### Listed records
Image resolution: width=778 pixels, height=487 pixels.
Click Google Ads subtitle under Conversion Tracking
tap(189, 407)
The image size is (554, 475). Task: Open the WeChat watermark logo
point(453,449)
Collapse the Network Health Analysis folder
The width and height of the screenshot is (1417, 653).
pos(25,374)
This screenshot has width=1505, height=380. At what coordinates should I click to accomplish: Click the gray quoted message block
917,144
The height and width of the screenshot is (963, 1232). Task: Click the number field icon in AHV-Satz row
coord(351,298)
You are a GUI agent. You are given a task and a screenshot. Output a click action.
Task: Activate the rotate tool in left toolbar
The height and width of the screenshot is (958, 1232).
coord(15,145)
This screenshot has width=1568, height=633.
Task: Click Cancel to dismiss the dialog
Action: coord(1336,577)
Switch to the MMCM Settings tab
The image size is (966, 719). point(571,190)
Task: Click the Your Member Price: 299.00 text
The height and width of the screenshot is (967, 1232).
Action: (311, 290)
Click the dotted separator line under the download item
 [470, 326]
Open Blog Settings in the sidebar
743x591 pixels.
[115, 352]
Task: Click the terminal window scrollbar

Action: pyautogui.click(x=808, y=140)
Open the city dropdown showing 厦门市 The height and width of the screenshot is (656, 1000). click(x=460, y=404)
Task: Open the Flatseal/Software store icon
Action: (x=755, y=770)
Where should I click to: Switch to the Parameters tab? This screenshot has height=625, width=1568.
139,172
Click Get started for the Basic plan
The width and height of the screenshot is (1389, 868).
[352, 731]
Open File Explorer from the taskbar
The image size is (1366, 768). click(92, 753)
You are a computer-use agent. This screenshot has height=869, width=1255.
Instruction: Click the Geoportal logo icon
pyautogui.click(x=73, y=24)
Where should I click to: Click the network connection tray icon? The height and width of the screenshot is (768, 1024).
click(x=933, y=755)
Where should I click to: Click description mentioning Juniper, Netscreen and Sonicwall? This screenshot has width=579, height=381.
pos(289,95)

### Aim of the task
Set down each entry again, unchanged.

### Output for this task
Image resolution: width=778 pixels, height=487 pixels.
Click Google Ads subtitle under Conversion Tracking
tap(189, 407)
The image size is (554, 475). Task: Open the WeChat watermark logo
point(453,449)
Collapse the Network Health Analysis folder
The width and height of the screenshot is (1417, 653).
pos(25,374)
This screenshot has width=1505, height=380. At what coordinates should I click to accomplish: Click the gray quoted message block
917,144
The height and width of the screenshot is (963, 1232). Task: Click the number field icon in AHV-Satz row
coord(351,298)
You are a GUI agent. You are given a task and a screenshot. Output a click action.
Task: Activate the rotate tool in left toolbar
The height and width of the screenshot is (958, 1232).
coord(15,145)
This screenshot has width=1568, height=633.
Task: Click Cancel to dismiss the dialog
Action: coord(1336,577)
Switch to the MMCM Settings tab
The image size is (966, 719). point(571,190)
Task: Click the Your Member Price: 299.00 text
The height and width of the screenshot is (967, 1232).
Action: (311, 290)
Click the dotted separator line under the download item
 [470, 326]
Open Blog Settings in the sidebar
743x591 pixels.
[115, 352]
Task: Click the terminal window scrollbar

Action: pyautogui.click(x=808, y=140)
Open the city dropdown showing 厦门市 The height and width of the screenshot is (656, 1000). click(x=460, y=404)
Task: Open the Flatseal/Software store icon
Action: (x=755, y=770)
Where should I click to: Switch to the Parameters tab? This screenshot has height=625, width=1568.
139,172
Click Get started for the Basic plan
The width and height of the screenshot is (1389, 868).
[352, 731]
Open File Explorer from the taskbar
The image size is (1366, 768). click(92, 753)
You are a computer-use agent. This screenshot has height=869, width=1255.
Instruction: Click the Geoportal logo icon
pyautogui.click(x=73, y=24)
Where should I click to: Click the network connection tray icon? The height and width of the screenshot is (768, 1024).
click(x=933, y=755)
Where should I click to: Click description mentioning Juniper, Netscreen and Sonicwall? This screenshot has width=579, height=381.
pos(289,95)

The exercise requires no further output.